MtGox salted passwords cracked - rakkhi
http://pastebin.com/NDm7XihA

======
andrewcooke
i suspect some people here don't really know in any detail how password
cracking works.

you start with a dictionary. a good dictionary combines multiple passwords,
slang, common patterns of keys on the keyboard, and old, known, passwords (so
all the entries here will be added, for example).

but that's just the start. the cracking programs also have rules. in simple
terms these can be "shift to upper case" or "combine two words from
dictionary" or "reverse word" or "replace "e" with "3". and there are common
sets of rules that people develop (and test) that do standard transformations
like automatically making passwords "leet", or extending with common sequences
(123), etc.

and you can automate this. so something like hashcat will generate _random_
rules and apply them to the dictionary. because the rules are written so that
they can be composed this is surprisingly powerful and probably explains some
of the "harder" cracks on this list.

Data rows

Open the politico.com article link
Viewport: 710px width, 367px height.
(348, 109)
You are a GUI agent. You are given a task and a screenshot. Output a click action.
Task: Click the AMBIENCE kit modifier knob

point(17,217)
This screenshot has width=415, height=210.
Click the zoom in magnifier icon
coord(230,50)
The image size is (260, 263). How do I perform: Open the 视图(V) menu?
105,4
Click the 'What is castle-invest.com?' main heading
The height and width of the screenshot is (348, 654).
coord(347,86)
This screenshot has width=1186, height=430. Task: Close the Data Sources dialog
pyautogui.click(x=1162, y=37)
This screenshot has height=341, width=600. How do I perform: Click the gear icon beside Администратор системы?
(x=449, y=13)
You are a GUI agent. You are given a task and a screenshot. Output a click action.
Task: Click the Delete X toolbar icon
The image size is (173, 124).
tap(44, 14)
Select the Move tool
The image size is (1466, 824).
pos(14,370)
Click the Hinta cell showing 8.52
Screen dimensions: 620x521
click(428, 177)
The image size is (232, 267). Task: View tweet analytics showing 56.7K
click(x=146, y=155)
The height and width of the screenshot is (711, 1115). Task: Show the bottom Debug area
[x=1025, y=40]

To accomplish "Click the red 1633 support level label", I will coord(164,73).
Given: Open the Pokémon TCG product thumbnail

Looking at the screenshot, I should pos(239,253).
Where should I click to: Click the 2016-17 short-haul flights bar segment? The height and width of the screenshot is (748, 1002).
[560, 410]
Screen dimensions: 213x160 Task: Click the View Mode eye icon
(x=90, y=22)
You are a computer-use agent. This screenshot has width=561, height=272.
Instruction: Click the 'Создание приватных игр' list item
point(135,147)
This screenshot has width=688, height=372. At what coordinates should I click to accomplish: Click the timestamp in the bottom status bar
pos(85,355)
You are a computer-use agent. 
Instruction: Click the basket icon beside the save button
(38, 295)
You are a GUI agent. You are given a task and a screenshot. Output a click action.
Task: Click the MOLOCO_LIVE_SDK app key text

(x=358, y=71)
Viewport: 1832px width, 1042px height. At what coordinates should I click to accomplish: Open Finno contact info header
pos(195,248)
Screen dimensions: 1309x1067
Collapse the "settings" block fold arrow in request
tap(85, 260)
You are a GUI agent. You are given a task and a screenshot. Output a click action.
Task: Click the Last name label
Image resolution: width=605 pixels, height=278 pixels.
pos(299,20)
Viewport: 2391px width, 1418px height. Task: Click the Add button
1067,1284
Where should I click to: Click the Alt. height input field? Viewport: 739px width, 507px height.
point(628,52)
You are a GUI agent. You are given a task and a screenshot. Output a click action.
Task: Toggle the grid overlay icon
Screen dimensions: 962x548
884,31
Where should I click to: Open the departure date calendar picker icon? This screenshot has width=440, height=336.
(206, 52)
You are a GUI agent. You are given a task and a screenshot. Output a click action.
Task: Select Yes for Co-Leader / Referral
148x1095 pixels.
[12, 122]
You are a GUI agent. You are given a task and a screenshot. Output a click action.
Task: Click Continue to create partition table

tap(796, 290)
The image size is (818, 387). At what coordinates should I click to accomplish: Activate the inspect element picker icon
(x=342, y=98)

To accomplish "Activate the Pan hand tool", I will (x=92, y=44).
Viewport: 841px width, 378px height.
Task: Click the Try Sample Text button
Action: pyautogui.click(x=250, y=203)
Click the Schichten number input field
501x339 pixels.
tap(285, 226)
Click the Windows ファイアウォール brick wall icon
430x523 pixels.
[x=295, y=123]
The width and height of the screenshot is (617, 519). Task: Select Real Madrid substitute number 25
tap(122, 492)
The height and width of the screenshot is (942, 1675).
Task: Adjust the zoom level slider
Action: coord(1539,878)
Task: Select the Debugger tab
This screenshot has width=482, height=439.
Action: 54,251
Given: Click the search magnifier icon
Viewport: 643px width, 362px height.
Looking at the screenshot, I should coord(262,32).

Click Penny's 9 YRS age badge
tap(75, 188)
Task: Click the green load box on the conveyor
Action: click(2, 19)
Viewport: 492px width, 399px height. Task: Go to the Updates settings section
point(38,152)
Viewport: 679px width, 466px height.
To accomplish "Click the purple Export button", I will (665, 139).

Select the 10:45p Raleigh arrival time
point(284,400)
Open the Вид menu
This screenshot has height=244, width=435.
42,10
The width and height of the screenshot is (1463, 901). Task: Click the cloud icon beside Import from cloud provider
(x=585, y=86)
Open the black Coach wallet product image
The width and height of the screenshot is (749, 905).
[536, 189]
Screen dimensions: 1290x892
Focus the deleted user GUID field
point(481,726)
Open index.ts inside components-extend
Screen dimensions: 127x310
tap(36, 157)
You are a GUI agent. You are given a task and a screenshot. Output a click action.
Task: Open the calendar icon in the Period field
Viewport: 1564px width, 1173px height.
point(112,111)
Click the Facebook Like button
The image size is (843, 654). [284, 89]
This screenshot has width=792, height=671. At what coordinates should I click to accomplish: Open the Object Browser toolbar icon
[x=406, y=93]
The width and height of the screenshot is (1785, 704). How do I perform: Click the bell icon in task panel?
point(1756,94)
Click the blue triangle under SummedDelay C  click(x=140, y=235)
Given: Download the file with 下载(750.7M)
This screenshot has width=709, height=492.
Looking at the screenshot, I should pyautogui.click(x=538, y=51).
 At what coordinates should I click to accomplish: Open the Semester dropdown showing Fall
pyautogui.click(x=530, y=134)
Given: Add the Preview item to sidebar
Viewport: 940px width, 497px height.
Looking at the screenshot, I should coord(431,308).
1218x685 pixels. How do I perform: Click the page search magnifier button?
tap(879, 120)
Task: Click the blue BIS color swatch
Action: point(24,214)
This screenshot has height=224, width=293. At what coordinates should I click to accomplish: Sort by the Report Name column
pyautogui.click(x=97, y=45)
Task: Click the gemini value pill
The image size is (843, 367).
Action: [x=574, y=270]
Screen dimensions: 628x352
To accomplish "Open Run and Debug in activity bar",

Set tasks
1/ List the things a good dictionary combines, as named in the password-cracking thread.
2/ Render the records as a numbered list, from the line with "Click the Facebook Like button" to the line with "should pyautogui.click(x=538, y=51).", leaving out any blank lines.

In response
1/
1. Multiple passwords
2. Slang
3. Common patterns of keys on the keyboard
4. Old, known passwords

2/
1. Click the Facebook Like button
2. The image size is (843, 654). [284, 89]
3. This screenshot has width=792, height=671. At what coordinates should I click to accomplish: Open the Object Browser toolbar icon
4. [x=406, y=93]
5. The width and height of the screenshot is (1785, 704). How do I perform: Click the bell icon in task panel?
6. point(1756,94)
7. Click the blue triangle under SummedDelay C  click(x=140, y=235)
8. Given: Download the file with 下载(750.7M)
9. This screenshot has width=709, height=492.
10. Looking at the screenshot, I should pyautogui.click(x=538, y=51).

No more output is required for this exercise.